Michel Houellebecq, figura francesa de la literatura contemporánea, debutó ayer como artista plástico en el Palacio de Tokio de París, donde propone una megainstalación con obra propia y de algunos de sus mejores amigos. Bajo el título Rester vivant (Seguir vivo), cargado de nihilismo, poesía y humor, el autor de Sumisión utiliza 2.000 metros cuadrados para mostrar su idea del mundo actual, del deseo y del amor supremo. En dieciocho salas construidas e iluminadas minuciosamente según sus designios, el también fotógrafo, cineasta, actor y cantante ha creado una instalación visual y sonora total.

La fotografía, que practica desde hace décadas, primero como soporte del universo físico de sus novelas, es solo una pequeña gran parte del conjunto, abierto al público hasta el 11 de septiembre próximo. Es el hilo conductor del evento y aporta mundos que se bastan a sí mismos, pero también visiones abismales de escenarios de novelas como Plataforma (2001), Las partículas elementales (1999) o Ampliación del campo de batalla (1994).

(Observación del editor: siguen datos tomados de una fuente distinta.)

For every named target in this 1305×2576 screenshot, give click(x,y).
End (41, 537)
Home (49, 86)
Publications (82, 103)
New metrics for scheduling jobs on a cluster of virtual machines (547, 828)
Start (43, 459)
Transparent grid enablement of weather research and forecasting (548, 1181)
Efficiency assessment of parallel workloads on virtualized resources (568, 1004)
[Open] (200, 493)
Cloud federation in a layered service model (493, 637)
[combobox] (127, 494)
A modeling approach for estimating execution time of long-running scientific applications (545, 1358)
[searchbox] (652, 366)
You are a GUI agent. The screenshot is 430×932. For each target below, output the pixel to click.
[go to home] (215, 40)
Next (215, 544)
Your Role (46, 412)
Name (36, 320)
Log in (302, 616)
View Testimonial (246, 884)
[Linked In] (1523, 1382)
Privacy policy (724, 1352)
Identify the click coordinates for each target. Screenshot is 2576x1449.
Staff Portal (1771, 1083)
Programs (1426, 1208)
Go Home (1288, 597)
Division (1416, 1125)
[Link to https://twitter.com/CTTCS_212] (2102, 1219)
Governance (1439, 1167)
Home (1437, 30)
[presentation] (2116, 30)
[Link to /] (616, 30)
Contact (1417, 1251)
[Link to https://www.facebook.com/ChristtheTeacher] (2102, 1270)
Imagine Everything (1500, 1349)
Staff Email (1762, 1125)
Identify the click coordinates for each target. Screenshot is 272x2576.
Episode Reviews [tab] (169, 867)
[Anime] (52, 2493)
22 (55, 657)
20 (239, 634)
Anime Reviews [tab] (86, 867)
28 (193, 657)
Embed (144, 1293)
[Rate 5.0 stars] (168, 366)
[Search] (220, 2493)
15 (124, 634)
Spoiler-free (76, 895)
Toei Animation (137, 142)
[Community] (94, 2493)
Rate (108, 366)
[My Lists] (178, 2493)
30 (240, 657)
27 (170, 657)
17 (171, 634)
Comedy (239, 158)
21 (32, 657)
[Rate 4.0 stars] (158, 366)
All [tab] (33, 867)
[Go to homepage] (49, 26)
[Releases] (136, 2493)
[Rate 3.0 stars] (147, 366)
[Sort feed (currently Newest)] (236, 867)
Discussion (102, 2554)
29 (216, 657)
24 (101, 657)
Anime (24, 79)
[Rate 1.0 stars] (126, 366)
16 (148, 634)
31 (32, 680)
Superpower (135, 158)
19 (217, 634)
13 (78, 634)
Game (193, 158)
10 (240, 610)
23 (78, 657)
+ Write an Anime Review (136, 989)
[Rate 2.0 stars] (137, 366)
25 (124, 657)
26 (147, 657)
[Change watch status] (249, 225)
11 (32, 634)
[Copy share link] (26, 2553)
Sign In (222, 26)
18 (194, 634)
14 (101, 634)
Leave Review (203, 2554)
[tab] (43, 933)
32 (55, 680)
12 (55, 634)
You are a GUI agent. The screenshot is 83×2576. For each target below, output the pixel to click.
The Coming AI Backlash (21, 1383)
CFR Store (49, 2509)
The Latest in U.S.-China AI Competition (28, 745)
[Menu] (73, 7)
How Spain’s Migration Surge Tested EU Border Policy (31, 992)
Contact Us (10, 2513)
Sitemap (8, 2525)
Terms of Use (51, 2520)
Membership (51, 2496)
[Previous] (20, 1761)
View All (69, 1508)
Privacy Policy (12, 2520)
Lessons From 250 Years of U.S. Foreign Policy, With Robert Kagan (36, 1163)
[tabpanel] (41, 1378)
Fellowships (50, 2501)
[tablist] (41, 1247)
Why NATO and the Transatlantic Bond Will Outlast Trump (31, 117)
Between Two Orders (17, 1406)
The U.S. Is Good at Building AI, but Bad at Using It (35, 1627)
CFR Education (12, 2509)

En 2014, en un pequeño espacio en París, ya expuso muchas de ellas: su premonitoria visión de Europa y de Calais, los bellos y desoladores paisajes de España y de Francia, las naturalezas exóticas destruidas por la mano humana o las promesas turísticas de falsos mundos ideales. Lo nuevo, además de sus fotos eróticas, a las que dedica una pieza envuelta en piel de pantera, es el minucioso diseño de muros, salas, dimensiones, alturas, contenidos, luces y colores para ordenar en ellos los más variados géneros artísticos.

El comisario capaz de asumir el riesgo es su amigo de décadas y presidente del Palacio de Tokio, Jean de Loisy, quien no oculta su sorpresa y su entusiasmo: "Creía que íbamos a hacer una exposición sobre Michel Houellebecq, luego supe que íbamos a hacer una exposición de Michel Houellebecq y ahora sé que no es una exposición, sino una instalación".

Como demostró en El mapa y el territorio (2010), cuyo protagonista es un artista de éxito, el debutante instalador no es ningún intruso en el mundo del arte, a cuyos actores frecuenta desde principios de los 90, cuando empezó a editar sus poemas en La Différence. El primero de ellos, recuerda De Loisy, fue precisamente Rester vivant, serie de recomendaciones a un joven poeta al estilo de Rilke, pero en versión Houellebecq, "es decir, más autoritario y más pesimista, y más divertido, como lo es siempre el humorista". La primera parte de la instalación está dedicada al mundo actual, mientras que la segunda la conforman el arte y el amor, motivos supremos para seguir vivo.